> **REQUIREMENT**: Repeat the data word for word, excluding every picture.

> **DATA**:
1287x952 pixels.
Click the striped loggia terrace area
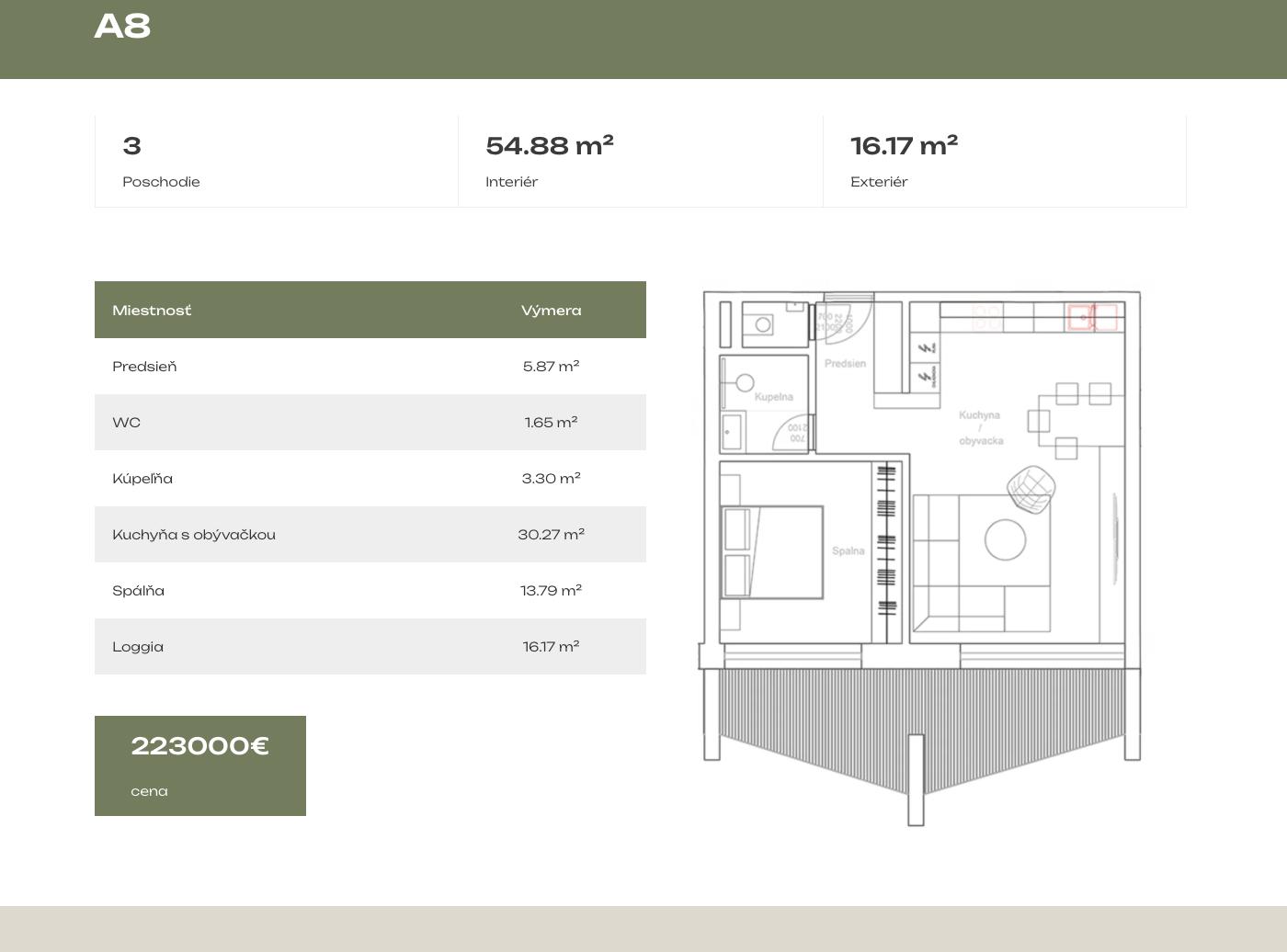coord(919,717)
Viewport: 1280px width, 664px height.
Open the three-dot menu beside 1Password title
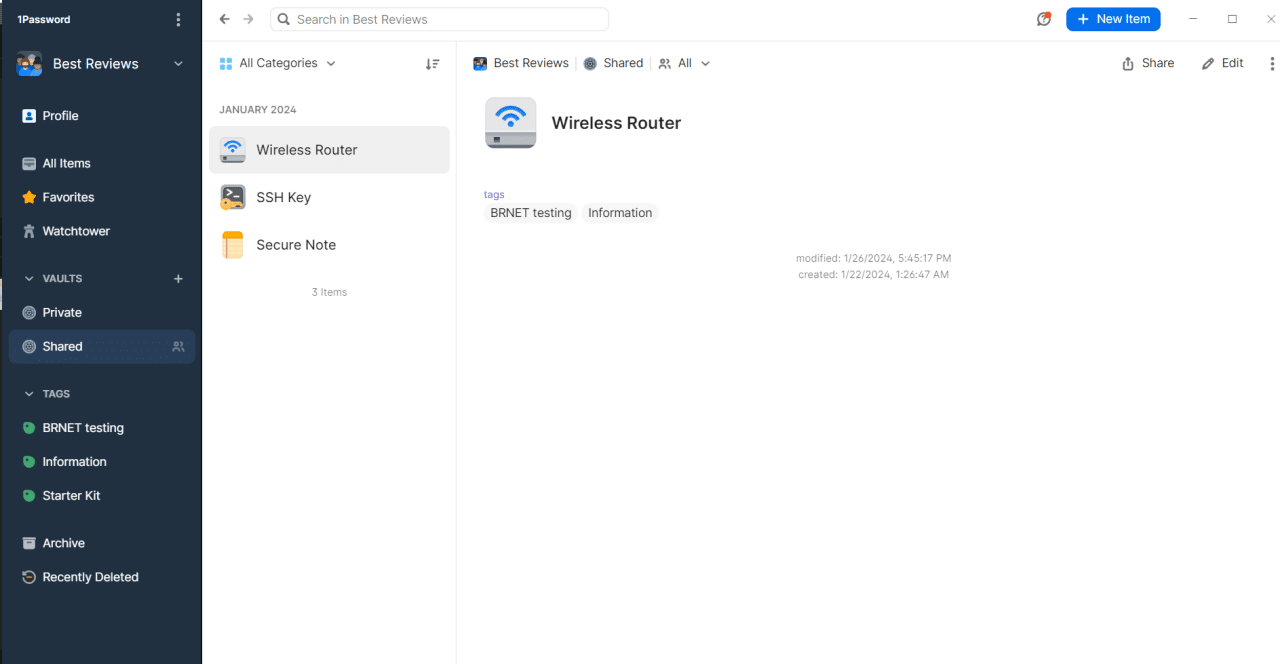[178, 20]
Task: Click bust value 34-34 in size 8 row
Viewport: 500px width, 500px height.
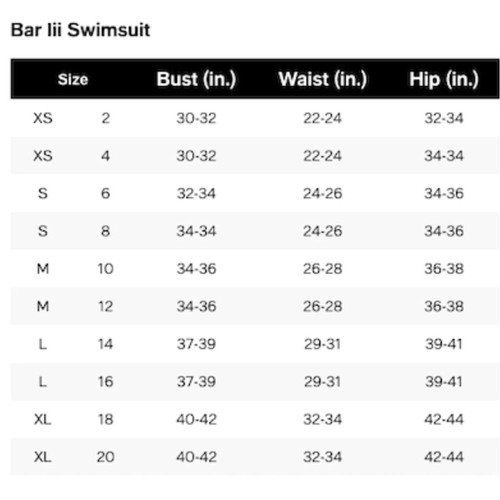Action: pos(196,231)
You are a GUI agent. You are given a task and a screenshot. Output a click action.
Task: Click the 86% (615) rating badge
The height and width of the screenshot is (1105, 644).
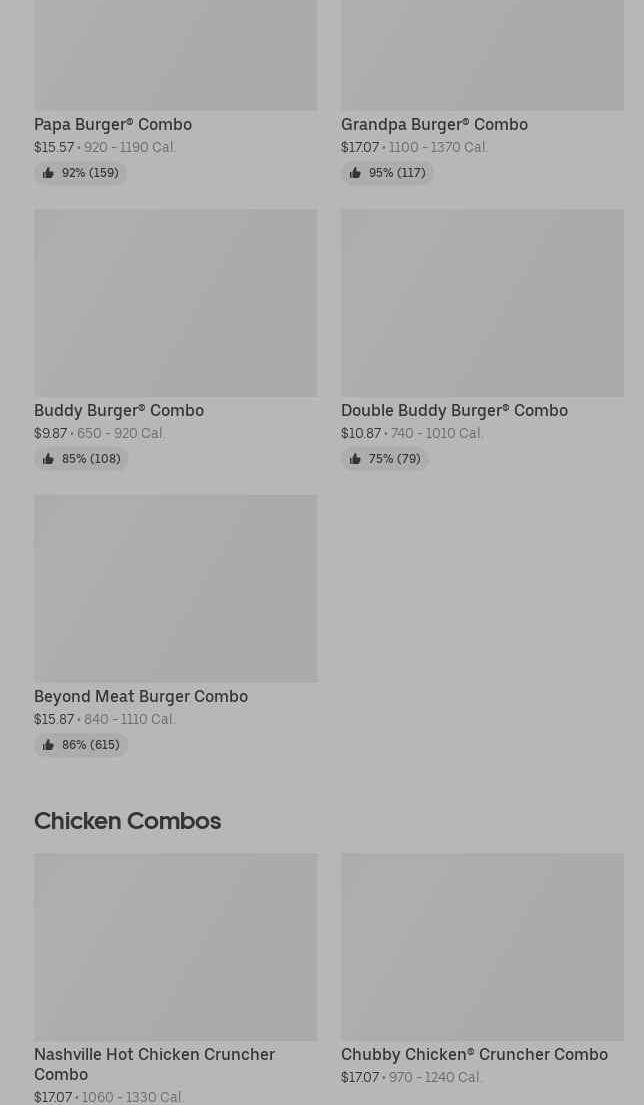pos(81,745)
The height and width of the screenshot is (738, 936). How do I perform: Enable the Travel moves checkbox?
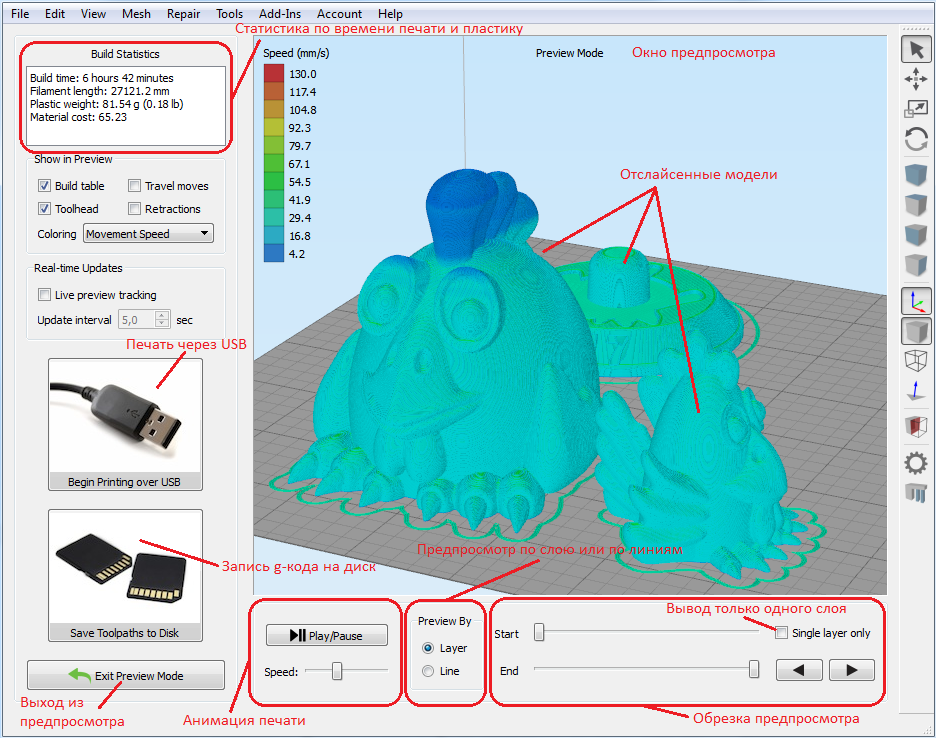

> **SOLUTION TO THIS TASK**:
1287x952 pixels.
Click the striped loggia terrace area
coord(919,717)
Viewport: 1280px width, 664px height.
Open the three-dot menu beside 1Password title
[178, 20]
Task: Click bust value 34-34 in size 8 row
Viewport: 500px width, 500px height.
Action: pos(196,231)
You are a GUI agent. You are given a task and a screenshot. Output a click action.
Task: Click the 86% (615) rating badge
The height and width of the screenshot is (1105, 644).
pos(81,745)
The height and width of the screenshot is (738, 936). How do I perform: Enable the Travel moves checkbox?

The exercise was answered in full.